**Task details**
Reproduce, without alteration, the lines of the records between the line holding "Given: Click the 441.10 carpet area cell" and the line holding "Looking at the screenshot, I should 65,267.", inclusive.

-- START Data to process --

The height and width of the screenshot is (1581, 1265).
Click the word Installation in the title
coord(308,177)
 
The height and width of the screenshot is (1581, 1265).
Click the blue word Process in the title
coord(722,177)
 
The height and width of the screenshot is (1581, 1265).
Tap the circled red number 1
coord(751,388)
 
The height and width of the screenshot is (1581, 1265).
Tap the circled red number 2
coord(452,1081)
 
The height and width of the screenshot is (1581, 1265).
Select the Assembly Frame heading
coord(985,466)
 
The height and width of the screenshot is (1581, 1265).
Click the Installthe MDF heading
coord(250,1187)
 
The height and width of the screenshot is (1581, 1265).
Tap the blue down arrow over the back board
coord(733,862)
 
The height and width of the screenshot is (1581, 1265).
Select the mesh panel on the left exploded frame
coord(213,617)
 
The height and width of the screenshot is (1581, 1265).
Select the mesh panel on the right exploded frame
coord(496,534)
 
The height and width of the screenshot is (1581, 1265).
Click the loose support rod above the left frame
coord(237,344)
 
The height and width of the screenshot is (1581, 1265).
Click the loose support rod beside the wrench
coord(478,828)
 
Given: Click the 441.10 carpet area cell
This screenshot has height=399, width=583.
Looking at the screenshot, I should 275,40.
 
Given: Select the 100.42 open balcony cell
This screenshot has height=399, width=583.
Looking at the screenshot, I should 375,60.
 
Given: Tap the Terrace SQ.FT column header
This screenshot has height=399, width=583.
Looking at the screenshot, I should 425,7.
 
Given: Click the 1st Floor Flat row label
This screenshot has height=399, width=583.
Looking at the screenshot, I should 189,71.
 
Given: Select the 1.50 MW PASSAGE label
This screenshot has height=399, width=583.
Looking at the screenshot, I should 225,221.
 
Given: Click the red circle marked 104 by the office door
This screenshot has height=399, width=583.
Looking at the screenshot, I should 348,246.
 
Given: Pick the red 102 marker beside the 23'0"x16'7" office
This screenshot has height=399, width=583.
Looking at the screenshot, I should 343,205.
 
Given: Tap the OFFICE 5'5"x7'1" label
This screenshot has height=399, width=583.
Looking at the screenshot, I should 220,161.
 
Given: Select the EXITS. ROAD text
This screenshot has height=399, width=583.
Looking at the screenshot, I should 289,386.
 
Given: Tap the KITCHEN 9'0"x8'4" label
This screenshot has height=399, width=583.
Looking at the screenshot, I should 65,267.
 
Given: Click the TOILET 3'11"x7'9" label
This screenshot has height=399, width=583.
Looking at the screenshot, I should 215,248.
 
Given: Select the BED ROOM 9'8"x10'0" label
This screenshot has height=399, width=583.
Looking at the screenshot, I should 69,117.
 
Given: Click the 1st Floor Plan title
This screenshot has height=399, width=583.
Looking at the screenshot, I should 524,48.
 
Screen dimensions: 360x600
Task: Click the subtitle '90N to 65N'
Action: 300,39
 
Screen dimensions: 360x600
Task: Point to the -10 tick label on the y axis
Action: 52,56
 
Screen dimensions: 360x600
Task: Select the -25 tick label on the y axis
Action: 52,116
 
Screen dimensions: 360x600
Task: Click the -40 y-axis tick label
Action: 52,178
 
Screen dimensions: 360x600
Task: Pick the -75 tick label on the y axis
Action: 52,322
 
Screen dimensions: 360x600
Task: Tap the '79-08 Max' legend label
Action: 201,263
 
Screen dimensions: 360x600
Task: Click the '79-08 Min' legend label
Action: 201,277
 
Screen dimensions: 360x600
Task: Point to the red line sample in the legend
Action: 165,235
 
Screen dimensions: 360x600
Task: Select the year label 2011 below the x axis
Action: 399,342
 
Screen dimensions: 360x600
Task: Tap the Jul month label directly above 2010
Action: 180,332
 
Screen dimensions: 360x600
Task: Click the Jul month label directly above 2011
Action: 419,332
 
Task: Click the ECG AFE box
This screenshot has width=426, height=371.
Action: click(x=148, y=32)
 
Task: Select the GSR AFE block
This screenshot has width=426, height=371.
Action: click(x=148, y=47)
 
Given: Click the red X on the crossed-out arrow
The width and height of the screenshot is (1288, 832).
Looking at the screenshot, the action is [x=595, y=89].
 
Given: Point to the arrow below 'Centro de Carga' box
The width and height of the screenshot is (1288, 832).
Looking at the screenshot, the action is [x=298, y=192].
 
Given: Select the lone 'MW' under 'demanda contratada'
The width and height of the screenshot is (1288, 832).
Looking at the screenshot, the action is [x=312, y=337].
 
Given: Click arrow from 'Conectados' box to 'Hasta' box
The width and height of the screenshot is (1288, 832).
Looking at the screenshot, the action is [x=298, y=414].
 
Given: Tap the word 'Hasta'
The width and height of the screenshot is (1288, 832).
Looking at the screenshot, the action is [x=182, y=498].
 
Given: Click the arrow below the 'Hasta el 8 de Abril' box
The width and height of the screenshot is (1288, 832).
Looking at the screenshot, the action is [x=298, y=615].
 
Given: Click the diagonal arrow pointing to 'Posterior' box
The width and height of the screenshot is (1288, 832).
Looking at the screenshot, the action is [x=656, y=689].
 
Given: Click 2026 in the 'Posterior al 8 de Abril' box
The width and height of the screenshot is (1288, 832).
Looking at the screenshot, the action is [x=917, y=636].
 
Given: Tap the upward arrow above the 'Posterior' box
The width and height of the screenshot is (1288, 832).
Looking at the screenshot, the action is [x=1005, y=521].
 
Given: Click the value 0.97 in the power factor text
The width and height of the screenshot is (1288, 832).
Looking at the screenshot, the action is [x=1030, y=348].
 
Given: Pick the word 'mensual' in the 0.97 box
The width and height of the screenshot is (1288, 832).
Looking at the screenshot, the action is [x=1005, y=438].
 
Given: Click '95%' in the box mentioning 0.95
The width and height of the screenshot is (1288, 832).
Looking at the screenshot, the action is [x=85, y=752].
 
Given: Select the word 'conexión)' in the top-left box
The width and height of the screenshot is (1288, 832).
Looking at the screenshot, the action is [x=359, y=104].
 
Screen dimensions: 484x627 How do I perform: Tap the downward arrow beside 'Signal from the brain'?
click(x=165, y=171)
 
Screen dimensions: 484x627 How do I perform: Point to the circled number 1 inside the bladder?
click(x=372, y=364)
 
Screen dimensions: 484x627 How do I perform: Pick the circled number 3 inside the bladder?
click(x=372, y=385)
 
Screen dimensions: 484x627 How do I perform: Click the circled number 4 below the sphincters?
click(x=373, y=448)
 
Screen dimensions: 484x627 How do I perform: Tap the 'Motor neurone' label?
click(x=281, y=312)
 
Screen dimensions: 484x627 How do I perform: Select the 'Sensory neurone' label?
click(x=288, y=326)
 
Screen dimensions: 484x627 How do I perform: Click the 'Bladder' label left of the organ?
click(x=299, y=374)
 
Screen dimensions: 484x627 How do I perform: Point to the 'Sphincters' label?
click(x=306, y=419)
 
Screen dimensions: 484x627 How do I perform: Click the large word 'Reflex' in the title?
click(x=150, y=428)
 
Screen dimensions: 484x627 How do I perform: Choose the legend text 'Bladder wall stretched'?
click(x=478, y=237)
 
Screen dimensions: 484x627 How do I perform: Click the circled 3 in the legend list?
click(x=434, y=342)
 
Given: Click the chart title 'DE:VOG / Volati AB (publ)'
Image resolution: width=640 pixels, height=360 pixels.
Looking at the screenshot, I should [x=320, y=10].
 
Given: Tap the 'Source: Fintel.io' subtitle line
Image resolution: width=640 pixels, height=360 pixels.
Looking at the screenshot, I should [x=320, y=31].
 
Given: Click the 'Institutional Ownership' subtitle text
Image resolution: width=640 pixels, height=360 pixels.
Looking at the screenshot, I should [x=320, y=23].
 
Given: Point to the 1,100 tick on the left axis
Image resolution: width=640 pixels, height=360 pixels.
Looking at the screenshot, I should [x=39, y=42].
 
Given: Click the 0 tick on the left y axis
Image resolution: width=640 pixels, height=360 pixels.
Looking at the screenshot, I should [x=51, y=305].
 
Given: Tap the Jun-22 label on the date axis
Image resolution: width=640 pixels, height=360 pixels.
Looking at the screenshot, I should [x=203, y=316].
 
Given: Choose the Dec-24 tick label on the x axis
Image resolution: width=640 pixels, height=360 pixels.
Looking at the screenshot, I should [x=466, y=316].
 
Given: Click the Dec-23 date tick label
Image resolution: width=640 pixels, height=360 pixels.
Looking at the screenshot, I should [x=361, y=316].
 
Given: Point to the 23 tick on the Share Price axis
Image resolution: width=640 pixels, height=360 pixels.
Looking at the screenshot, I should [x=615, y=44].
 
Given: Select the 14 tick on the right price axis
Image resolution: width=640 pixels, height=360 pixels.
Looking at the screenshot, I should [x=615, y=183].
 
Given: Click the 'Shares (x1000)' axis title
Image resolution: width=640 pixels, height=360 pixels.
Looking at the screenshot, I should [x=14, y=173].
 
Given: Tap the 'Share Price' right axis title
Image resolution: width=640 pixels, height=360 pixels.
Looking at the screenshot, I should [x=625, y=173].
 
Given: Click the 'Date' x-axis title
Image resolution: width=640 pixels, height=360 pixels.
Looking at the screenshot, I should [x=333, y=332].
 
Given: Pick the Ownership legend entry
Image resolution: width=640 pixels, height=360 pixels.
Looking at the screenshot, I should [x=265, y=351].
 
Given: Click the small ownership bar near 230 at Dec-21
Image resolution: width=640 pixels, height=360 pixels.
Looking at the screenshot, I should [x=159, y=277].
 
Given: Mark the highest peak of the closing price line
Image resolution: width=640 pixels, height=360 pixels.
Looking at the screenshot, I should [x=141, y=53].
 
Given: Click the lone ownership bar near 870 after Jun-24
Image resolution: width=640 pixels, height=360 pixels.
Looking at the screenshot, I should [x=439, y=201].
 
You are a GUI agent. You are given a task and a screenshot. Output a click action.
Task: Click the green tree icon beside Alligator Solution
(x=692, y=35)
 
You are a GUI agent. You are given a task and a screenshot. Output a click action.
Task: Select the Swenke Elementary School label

-- END Data to process --

**Reply**
Given: Click the 441.10 carpet area cell
This screenshot has height=399, width=583.
Looking at the screenshot, I should 275,40.
 
Given: Select the 100.42 open balcony cell
This screenshot has height=399, width=583.
Looking at the screenshot, I should 375,60.
 
Given: Tap the Terrace SQ.FT column header
This screenshot has height=399, width=583.
Looking at the screenshot, I should 425,7.
 
Given: Click the 1st Floor Flat row label
This screenshot has height=399, width=583.
Looking at the screenshot, I should 189,71.
 
Given: Select the 1.50 MW PASSAGE label
This screenshot has height=399, width=583.
Looking at the screenshot, I should 225,221.
 
Given: Click the red circle marked 104 by the office door
This screenshot has height=399, width=583.
Looking at the screenshot, I should 348,246.
 
Given: Pick the red 102 marker beside the 23'0"x16'7" office
This screenshot has height=399, width=583.
Looking at the screenshot, I should 343,205.
 
Given: Tap the OFFICE 5'5"x7'1" label
This screenshot has height=399, width=583.
Looking at the screenshot, I should 220,161.
 
Given: Select the EXITS. ROAD text
This screenshot has height=399, width=583.
Looking at the screenshot, I should 289,386.
 
Given: Tap the KITCHEN 9'0"x8'4" label
This screenshot has height=399, width=583.
Looking at the screenshot, I should 65,267.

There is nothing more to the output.